What Makes the Tool Useful in Clinical Practice?
“This calculator is helpful because you can get all of this information just from the pathology report. You don’t have to do another assay or spend thousands of dollars on genetic profiling,” said Mark Faries, MD, a surgical oncologist at Cedars‑Sinai and The Angeles Clinic and Research Institute, Los Angeles. He is also the co-director of the Cutaneous Oncology Program at the Cedars-Sinai and heads surgical oncology at The Angeles Clinic.
The tool also adds easy-to-understand information for patients to improve the discussion of their care. “If a patient comes in newly diagnosed with a melanoma, you would be able to put these parameters into the calculator, and it’ll give you a number to suggest the risk that they have involvement of their lymph node”, said Faries.
“Based on that information, you — together with the patient — can decide whether or not they can just have an excision of the skin site, or if they also need to have a sentinel lymph, node biopsy done.”

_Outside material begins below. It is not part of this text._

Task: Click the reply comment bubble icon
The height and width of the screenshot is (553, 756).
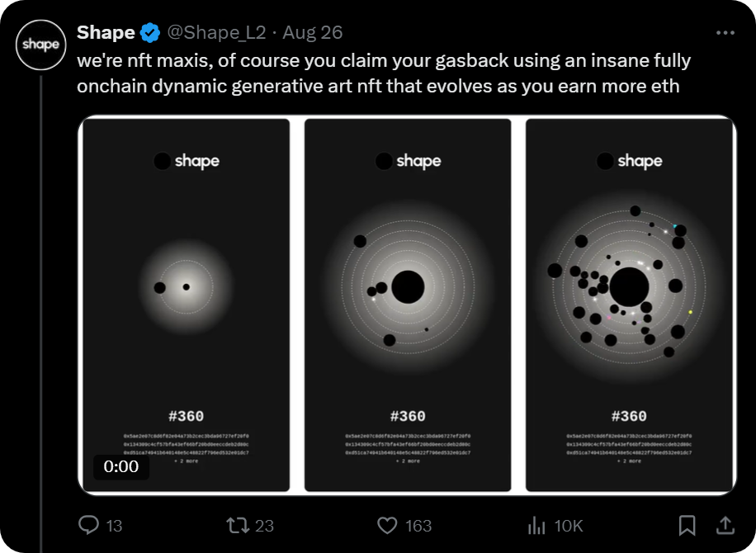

He added, “you can use [this calculator] for every patient. Just having that number helps patients understand what they’re looking at. Many times, patients come in with a very pessimistic outlook, based on people’s general feeling about melanoma. So even if they have a fairly substantial risk of having something in the node that justifies doing the node biopsy, you can reassure them that actually the most likely outcome is that everything’s going to be okay. Even from that sort of peace of mind standpoint, it’s useful for every patient.”
What Does the New Study Add?
In this study, “they’ve collected a very large additional number of patients from other centers around the world and have further validated the results of the initial analysis…this new work makes the estimates more precise,” said Faries.

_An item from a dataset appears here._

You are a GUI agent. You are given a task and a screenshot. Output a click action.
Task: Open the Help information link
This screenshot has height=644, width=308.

With the earlier version of the calculator, “there was a pretty wide range, where the probability might’ve reasonably fallen for a prediction. Now with these larger numbers [of patients] it’s a much smaller range. So you have more confidence that the number you’re getting is correct.,” he said.

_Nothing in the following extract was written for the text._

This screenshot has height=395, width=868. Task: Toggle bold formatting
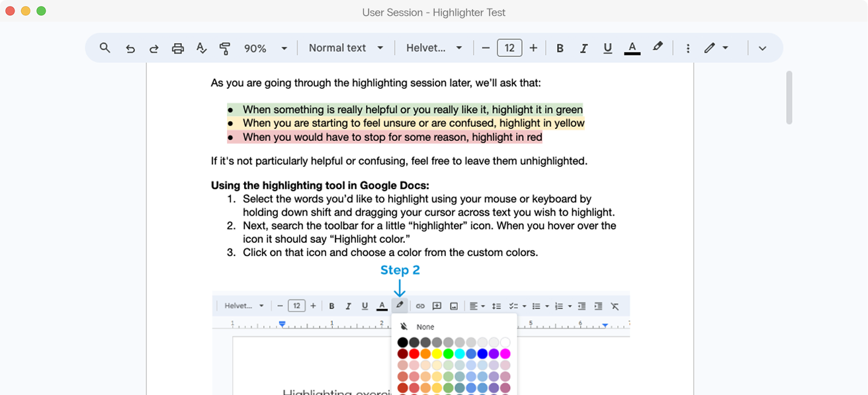coord(560,48)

Are There Any Caveats or Room for Improvement?
“There still is some room for improvement at the lowest risk end of the scale,” Faries noted. “The reason for that is that the calculator was developed based on patients who had a sentinel lymph node biopsy done. So they’ve already been selected to some extent. Relatively speaking, the number of patients they have at the very bottom end of the risk scale is not very large because those people don’t get the lymph biopsy done. So I think when we have somebody who we generally wouldn’t recommend doing a sentinel node biopsy for, the calculator is a little bit less definitive. I think there’s more work that could be done to help at that very bottom end.”
Varey reported receiving personal fees from Novartis AG and Merck & Co., Inc. (MSD).
Faries reported serving on the advisory boards of MSD; Bristol-Myers Squibb Company; Regeneron Pharmaceuticals, Inc.; and Replimune Group, Inc.